BERNARD

« Oui, il aurait souhaité qu’on l’aide à partir.»
En 1976, mon père fait une chute en glissant sur la neige, sans aucune conséquence traumatique. Quelque temps plus tard, une simple raideur se manifeste dans une jambe, sans jamais disparaître.

 

Quelques années plus tard, cette raideur atteint la deuxième jambe, puis une difficulté beaucoup plus importante dans la marche. Le médecin traitant préconise une ponction lombaire. Verdict : Une sclérose en plaques ; plusieurs traitements, mais hélas rien qui ne soit efficace, jusqu’à la paralysie totale des membres inférieurs.
Son état étant devenu très lourd, il ne m’était plus possible d’assurer les soins moi-même. A son grand désespoir, un placement fut décidé. La maladie progressa très rapidement, son corps étaIt détruit. Mais il était pleinement conscient de tout. Jamais ses facultés n’ont été détruites.

 

Plusieurs fois il m’a demandé de l’aider à partir. Pour moi, il était impossible d’accomplir ce geste. Un jour il m’a dit : « Si je prends une bouteille de whisky avec des médicaments, tout sera réglé ». Ma réponse a été : «  Et si cela loupe, tu te retrouves allongé définitivement sur un lit.
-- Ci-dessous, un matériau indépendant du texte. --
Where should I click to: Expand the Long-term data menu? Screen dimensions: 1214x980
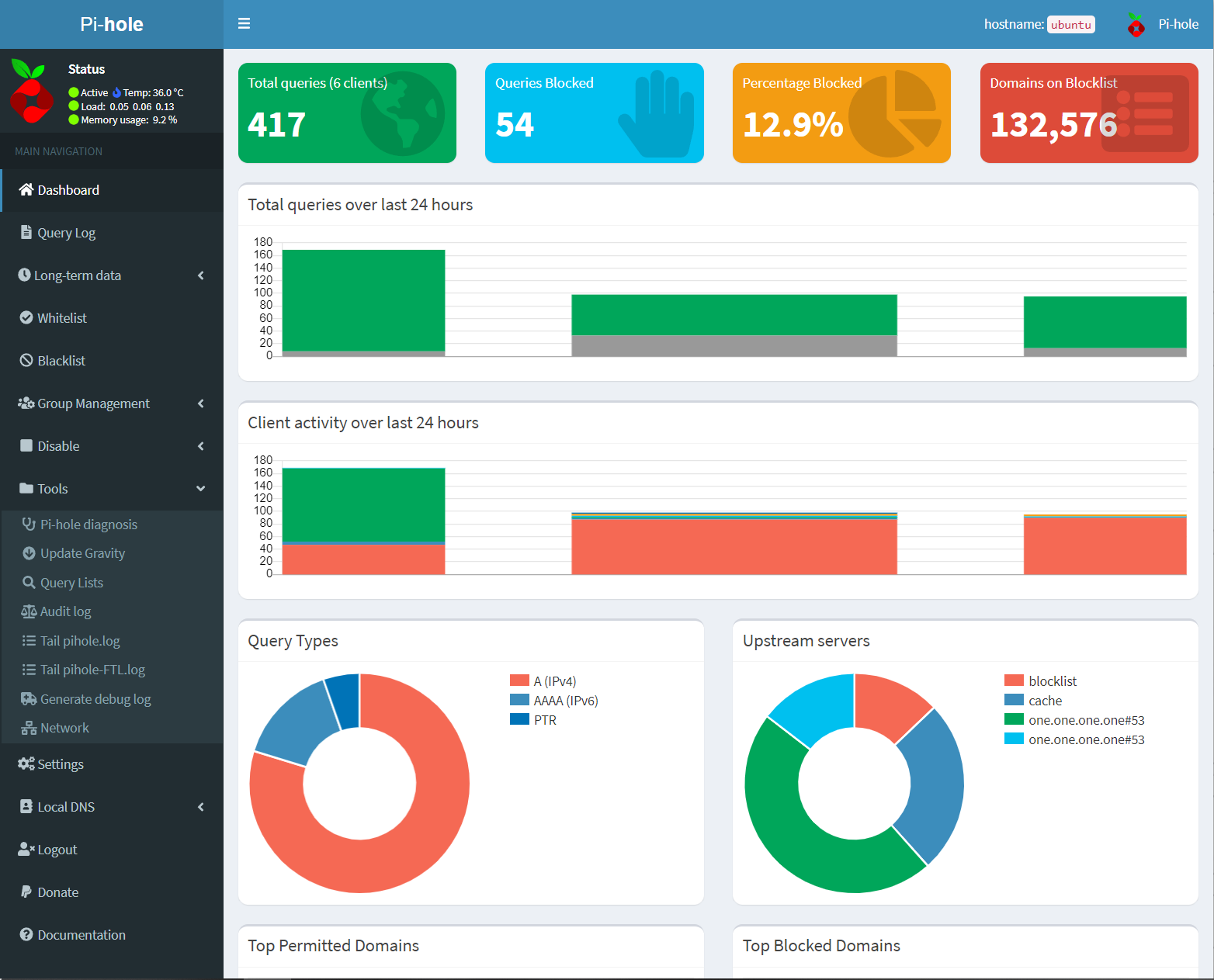tap(78, 275)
Allongé, imagine un peu les conséquences ! »

 

Dans une conversation, il me dit : « Dommage que la fenêtre soit fixée, car je trouveraiS la force d’enjamber et de me jeter dans le vide ». Il était au 3e étage.

 

…Lorsque je suis arrivé le matin à 7H15 pour le voir, il venait juste de partir …La fin d’une souffrance …

 

Oui, il aurait souhaité qu’on l’aide à partir ; cette dépendance était pour lui une épreuve horrible.

 

Moi-même, je ne souhaite pas vivre une telle situation, et s’il le faut, je me rendrai dans un pays qui nous aide à partir.